_Consigna 1:_ Según el texto proporcionado, ¿durante cuánto tiempo se ofrecen subsidios a los expulsados?
_Consigna 2:_ Enumera todas las cantidades numéricas que aparecen en el texto proporcionado.

_Texto proporcionado:_
El dinero embargado no se usó, la limpieza nunca empezó. Un rasgo de los tribunales contenciosos de la ciudad es que siguen la línea de la Corte Suprema de gestionar conflictos sociales y abordar –como en este caso—problemas ambientales y de salubridad. Pero la gestión macrista no tiene plazos establecidos. Nadie se los fijó. No hay sentencia que le exija cumplir con el saneamiento y la construcción. Había una audiencia pública prevista para septiembre, propiciada por el juzgado contencioso, para que participaran los vecinos con propuestas para las viviendas, pero fue prorrogada. A los expulsados les ofrecen subsidios por diez meses, un plazo en el que es difícil imaginar grandes avances.
“La medida judicial no puede ser más gravosa que lo que pretende evitar. En esta caso, impacta en la situación habitacional de 500 familias que se quedan sin nada”, dice Lourdes Bascary, coordinadora del área de Derechos Económicos, Sociales y Culturales del Centro de Estudios Legales y Sociales. A su entender, “estos conflictos no deberían judicializarse, sino recibir respuesta estatal”. “Uno hasta puede pensar que un alto protagonismo judicial, le permite al Ejecutivo desentederse, y el problema de fondo no lo aborda nadie”, añade Bascary.
Así, la justicia penal actúa para dejar el conflicto en suspenso, o incluso ahogarlo, con medidas capaces de convertirse en boomerang que empeorar el panorama. El fuero contencioso no termina de cumplir un papel de garante y reparador, o lo hace a largo plazo, todavía sin resultados. En los planes del gobierno porteño no se vislumbra más que un discurso que criminaliza a los desalojados sin techo y que subestima el problema de la falta de vivienda que una ley de hace casi diez años lo obliga a subsanar.

_Listado de datos:_
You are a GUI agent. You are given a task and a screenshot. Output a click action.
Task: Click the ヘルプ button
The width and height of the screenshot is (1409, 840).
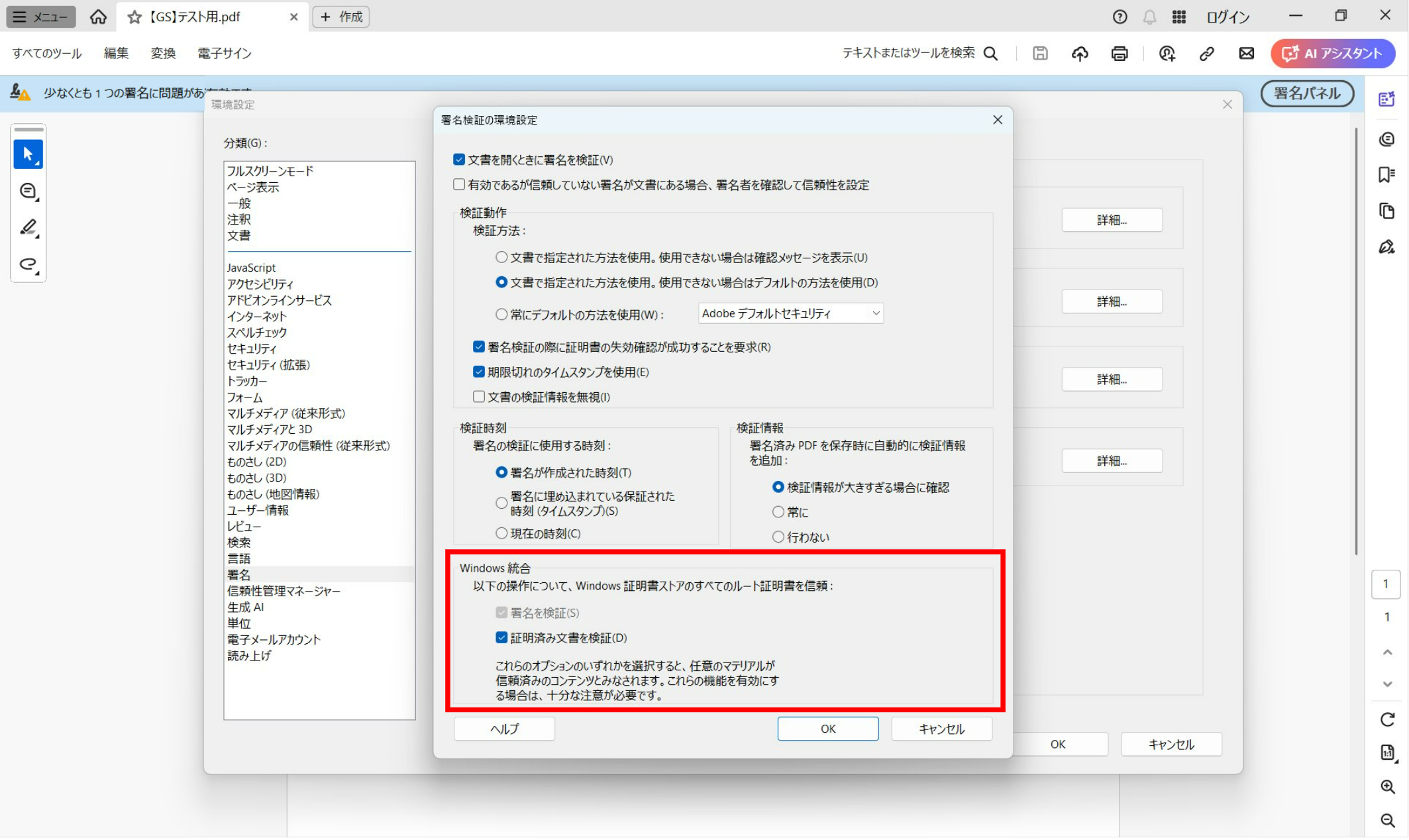[503, 728]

_Respuesta correcta 1:_ Durante diez meses.

_Respuesta correcta 2:_
- diez meses
- 500 familias
- casi diez años